Görev 1:
Risk primi haberinde "Hükümetin ekonomi yönetiminde" diye başlayan paragrafı, ana bilgilerini koruyarak madde listesine dönüştürün.
Görev 2:
Risk primi haberine göre aşağıdaki soruları yanıtlayın:
(a) Türkiye'nin risk primi hangi kritik eşiği aştı?
(b) Bu gelişmeyle birlikte dış borçlanma maliyetine ne oldu?
(c) 5 yıllık prim 10 gün önce hangi seviyenin altına gerilemişti?
Görev 3:
Risk primi haberini son cümlesinden sonra devam ettirin.

Kendimiz ettik kendimiz bulduk

Kendimiz ettik kendimiz bulduk

Ekonomide keyfi kararların faturası ağırlaşıyor. Merkez Bankası’nın faiz indirimi ve ticari kredilere sınırlama getirme kararlarının ardından Türkiye’nin risk primi kritik 800 eşiğini aştı. Bu gelişmeyle birlikte dış borçlanma maliyeti yeniden artışa geçti. Ekonomistler “Tuhaf deneyler faizi de kuru da darmadağın etti. Bu gidişat hepimizin ödeyeceği bedeli büyütür” diyor.

Hükümetin ekonomi yönetiminde izlediği politikalar enflasyona da kura da çare olmadığı gibi krizi derinleştirdi. Son olarak Merkez Bankası ticari kredi faizlerine dolaylı üst sınır getirdi. ‘Sandık hamlesi’ olarak görülen adımın ardından Türkiye’nin risk primi yeniden patladı. 10 gün önce 650’nin altına kadar gerileyen 5 yıllık prim 800 puan seviyesini aştı. 29 Temmuz’dan bu yana en yüksek seviyeye geldi.

Kayıt kümesi:
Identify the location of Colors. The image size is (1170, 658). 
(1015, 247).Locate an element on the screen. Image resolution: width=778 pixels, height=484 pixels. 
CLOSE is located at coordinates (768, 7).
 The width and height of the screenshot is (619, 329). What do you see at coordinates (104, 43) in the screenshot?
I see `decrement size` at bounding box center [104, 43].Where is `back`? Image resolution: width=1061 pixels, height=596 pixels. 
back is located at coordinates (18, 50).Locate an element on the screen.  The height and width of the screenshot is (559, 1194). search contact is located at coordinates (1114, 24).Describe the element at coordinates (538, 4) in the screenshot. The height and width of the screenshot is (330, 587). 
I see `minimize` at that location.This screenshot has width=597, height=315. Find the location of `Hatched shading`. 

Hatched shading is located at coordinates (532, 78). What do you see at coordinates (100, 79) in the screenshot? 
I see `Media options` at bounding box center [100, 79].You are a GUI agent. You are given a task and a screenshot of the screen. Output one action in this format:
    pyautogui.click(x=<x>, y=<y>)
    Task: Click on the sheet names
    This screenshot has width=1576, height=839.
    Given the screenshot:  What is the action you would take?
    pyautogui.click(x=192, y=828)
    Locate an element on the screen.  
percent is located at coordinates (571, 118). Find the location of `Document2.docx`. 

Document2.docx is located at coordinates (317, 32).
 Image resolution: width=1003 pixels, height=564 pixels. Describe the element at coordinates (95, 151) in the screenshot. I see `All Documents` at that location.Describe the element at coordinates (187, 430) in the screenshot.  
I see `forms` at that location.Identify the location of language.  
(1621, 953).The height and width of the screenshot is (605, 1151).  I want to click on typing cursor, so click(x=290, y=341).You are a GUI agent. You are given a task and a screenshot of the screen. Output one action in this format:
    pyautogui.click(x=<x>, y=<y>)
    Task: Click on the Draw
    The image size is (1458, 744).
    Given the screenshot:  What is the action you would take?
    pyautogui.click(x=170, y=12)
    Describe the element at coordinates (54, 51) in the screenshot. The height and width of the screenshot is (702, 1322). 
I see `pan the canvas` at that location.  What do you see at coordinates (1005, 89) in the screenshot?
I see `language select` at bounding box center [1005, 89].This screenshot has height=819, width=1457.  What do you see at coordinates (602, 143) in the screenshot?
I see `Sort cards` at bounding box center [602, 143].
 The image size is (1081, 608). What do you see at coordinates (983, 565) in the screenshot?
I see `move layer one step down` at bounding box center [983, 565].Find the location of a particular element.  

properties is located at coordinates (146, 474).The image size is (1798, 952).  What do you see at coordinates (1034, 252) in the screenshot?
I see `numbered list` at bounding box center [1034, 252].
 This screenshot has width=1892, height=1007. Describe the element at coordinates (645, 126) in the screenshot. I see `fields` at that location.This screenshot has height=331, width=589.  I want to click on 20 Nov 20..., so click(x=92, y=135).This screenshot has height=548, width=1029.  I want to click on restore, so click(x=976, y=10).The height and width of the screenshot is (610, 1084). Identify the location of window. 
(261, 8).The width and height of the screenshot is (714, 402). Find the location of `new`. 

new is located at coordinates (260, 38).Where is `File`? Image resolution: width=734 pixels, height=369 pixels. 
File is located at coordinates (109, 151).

Nihai yanıt 1:
- Hükümetin ekonomi politikaları enflasyona ve kura çare olmadı, krizi derinleştirdi.
- Merkez Bankası son olarak ticari kredi faizlerine dolaylı üst sınır getirdi.
- "Sandık hamlesi" olarak görülen bu adımın ardından Türkiye'nin risk primi yeniden patladı.
- 10 gün önce 650'nin altına gerileyen 5 yıllık prim 800 puanı aştı.
- Prim, 29 Temmuz'dan bu yana en yüksek seviyeye ulaştı.

Nihai yanıt 2:
(a) 800
(b) Yeniden artışa geçti.
(c) 650

Nihai yanıt 3:
RİSKİ KATLADIK MİLLETİN PARASIYLA DOLAN HAZİNE DAHA FAZLA FAİZ ÖDEYECEK

Hazine’nin daha pahalı borçlanmasına yol açıp 85 milyonun cebini etkileyecek gelişmeyi ekonomistler değerlendirdi: CDS’yi 10 günde 800’ün üstüne çıkardık. 2 milyar dolar borç için Hazine’den 300 milyon dolar ek faiz çıkacak. Akıl yakan bu denklem uzun sürmez. Çok daha büyük bir bedel öderiz. Tuhaf para-kur politikası deneyi ve finansal baskılama nedeniyle ülkede faiz, kur darmadağın oldu.

KENDİ ELİMİZLE CDS'Yİ 800'E ÇIKARDIK

Ekonomi yönetiminin aldığı hatalı kararlar TL’ye tarihi kayıplar yaşatırken, Türkiye’nin risk primini de zirveye çıkardı. Merkez Bankası’nın sürpriz faiz kararının ardından ticari kredilere getirdiği sınırlama sonrası dolar/TL kuru 18.10’nu aşarken, risk primi de 800 baz puanın üzerine çıkarak 29 Temmuz’dan bu yana en yüksek seviyeyi gördü. CDS puanındaki yükselişi değerlendiren uzmanlar yapılan kredi düzenlemesinin sonucu olduğunu aktarırken, borçlanma faizinin de arttığına dikkat çekti.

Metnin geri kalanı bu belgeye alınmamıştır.